= WORK REQUIRED =
Work out how many lines of the data hold the string "will", and reply with that number alone.

RECORDS SHOWN below:

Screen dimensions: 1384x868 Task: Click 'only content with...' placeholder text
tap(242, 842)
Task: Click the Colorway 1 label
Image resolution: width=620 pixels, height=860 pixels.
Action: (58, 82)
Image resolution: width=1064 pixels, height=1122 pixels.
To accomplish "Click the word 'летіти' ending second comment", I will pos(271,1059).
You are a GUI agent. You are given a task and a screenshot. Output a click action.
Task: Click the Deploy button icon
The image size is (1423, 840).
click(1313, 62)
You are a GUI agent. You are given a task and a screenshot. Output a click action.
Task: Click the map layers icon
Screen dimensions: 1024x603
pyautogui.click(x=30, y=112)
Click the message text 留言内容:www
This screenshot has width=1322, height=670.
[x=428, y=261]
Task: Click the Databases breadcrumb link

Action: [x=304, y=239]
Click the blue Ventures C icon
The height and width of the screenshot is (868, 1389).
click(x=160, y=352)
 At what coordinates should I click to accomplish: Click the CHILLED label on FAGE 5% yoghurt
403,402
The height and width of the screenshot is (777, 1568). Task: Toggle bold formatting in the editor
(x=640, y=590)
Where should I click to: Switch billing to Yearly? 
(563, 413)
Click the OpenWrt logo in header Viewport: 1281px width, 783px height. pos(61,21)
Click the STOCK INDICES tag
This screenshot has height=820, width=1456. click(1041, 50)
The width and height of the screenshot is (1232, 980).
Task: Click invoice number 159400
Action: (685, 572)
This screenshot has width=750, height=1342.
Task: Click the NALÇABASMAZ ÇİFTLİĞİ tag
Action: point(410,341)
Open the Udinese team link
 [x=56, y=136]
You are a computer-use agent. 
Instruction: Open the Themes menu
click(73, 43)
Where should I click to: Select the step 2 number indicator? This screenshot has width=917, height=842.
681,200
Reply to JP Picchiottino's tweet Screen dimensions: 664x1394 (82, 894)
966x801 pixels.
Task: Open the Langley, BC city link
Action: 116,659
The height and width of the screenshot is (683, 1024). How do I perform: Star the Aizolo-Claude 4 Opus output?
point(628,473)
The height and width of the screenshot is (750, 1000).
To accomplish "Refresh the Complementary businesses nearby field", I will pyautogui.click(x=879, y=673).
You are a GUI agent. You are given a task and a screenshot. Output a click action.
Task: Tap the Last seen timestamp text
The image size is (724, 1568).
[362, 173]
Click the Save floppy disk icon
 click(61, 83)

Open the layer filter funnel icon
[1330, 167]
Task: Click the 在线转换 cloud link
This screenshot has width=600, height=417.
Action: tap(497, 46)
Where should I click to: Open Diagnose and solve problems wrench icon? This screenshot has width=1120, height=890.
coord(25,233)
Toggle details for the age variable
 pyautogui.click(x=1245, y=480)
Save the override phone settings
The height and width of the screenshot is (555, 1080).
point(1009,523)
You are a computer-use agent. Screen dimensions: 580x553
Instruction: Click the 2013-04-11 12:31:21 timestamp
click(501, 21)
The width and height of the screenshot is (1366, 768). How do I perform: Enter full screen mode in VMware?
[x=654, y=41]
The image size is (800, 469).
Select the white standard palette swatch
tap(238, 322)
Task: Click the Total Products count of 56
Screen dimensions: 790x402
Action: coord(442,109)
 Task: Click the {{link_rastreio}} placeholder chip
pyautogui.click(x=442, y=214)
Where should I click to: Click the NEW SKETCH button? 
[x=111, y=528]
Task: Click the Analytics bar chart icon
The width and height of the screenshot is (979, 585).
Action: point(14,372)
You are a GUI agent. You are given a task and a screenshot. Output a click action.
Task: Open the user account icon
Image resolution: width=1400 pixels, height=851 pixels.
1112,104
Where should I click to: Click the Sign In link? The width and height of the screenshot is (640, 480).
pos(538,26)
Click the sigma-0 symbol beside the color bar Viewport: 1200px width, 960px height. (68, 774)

End of RECORDS SHOWN.

= ANSWER SPACE =
2